If you don't manually choose per stirpes when setting up your retirement account beneficiaries, per capita is going to be the default option. And most people probably have per capita selected without even knowing it because it's the default option. Let's go back to our other example. Let's say the grandmother still has the same daughter and granddaughter, but she also has a son.
The son and the daughter are listed as 50-50 beneficiaries on grandma's million dollar retirement account. The granddaughter is still going to be the contingent beneficiary. So if grandma gets run over by a reindeer tomorrow, the son and the daughter, right? The two primary beneficiaries would each receive $500,000. The million dollars is split evenly 50-50 between grandma's two primary beneficiaries, the son and the daughter.
However, if the daughter gets run over by a reindeer first and then grandma second, the entire $500,000 originally earmarked for the daughter is all going to go to the son. So the son would have all of grandma's million dollars in his pocket and the granddaughter, that contingent beneficiary, she's going to be left with nothing. Now,
That might be okay with you. Per capita might be what you want. Figuring out if you should choose per stirpes or not, it depends on a few factors. Now, the most important factor is what you and your spouse, if applicable, what you and your spouse or just you want to happen. So have this conversation together or have this conversation with yourself or a friend, or if needed, talk to a financial planner or attorney to kind of talk through this with you.
Once you know what you want to happen, you can also consider the age of the heirs who would receive the money via per stirpes. For example, if you're looking at passing assets to your children and your grandchildren via per stirpes, you might want to consider the grandchildren's ages. Are they minors? Are they financially responsible? Do you think that they'd be able to manage the assets on their own if they were to inherit them?
If they're minors, a custom estate plan might make the most sense. Things can get tricky for obvious reasons when you have young people in line behind you. And you just want to make sure everything's really taken into consideration. But if they're adults and they're capable of managing their own finances, choosing persterpes might be a simple option for you.

☆ ☆ ☆ ☆

» **Stated task a**
According to the text on retirement account beneficiaries, why do most people probably have per capita selected without realizing it? Answer in one to three sentences.
The text and the records were taken from separate sources.

» **Information provided**
☆ ☆ ☆ ☆

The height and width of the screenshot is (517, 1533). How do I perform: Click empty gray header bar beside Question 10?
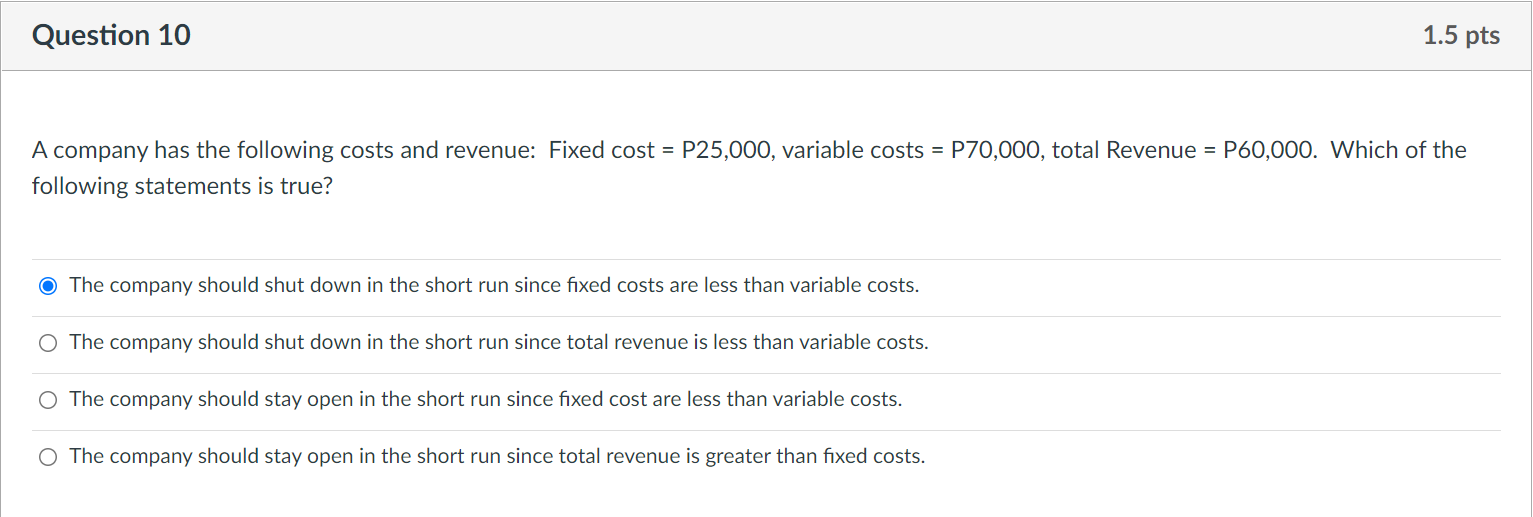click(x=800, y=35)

☆ ☆ ☆ ☆

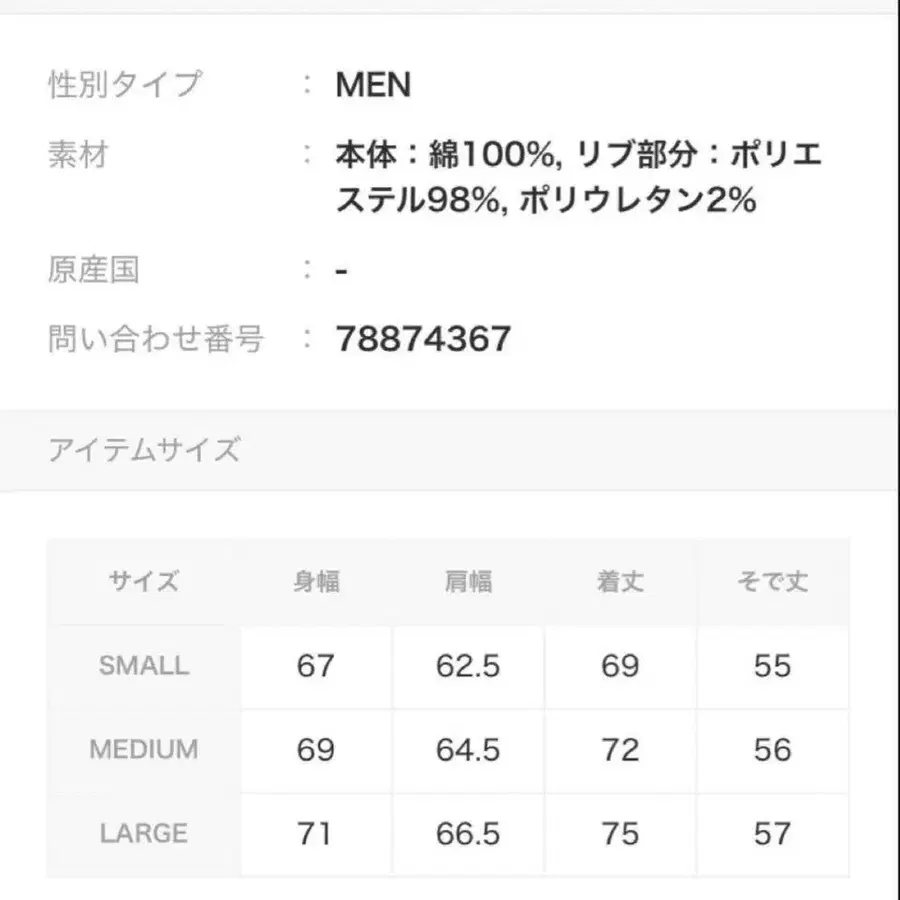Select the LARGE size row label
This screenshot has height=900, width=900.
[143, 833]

☆ ☆ ☆ ☆

» **Stated task b**
In the records, take the part that opens with the line containing "The height and" and closes with the line containing "click(x=800, y=35)", and write out those lines again with their requests, adding 83 to every coordinate in the answers. Give only those lines, and leave the pictures out.

» **Response a**
Most people probably have per capita selected without knowing it because it is the default option. It applies whenever per stirpes isn't manually chosen when setting up retirement account beneficiaries.

» **Response b**
The height and width of the screenshot is (517, 1533). How do I perform: Click empty gray header bar beside Question 10?
click(x=883, y=118)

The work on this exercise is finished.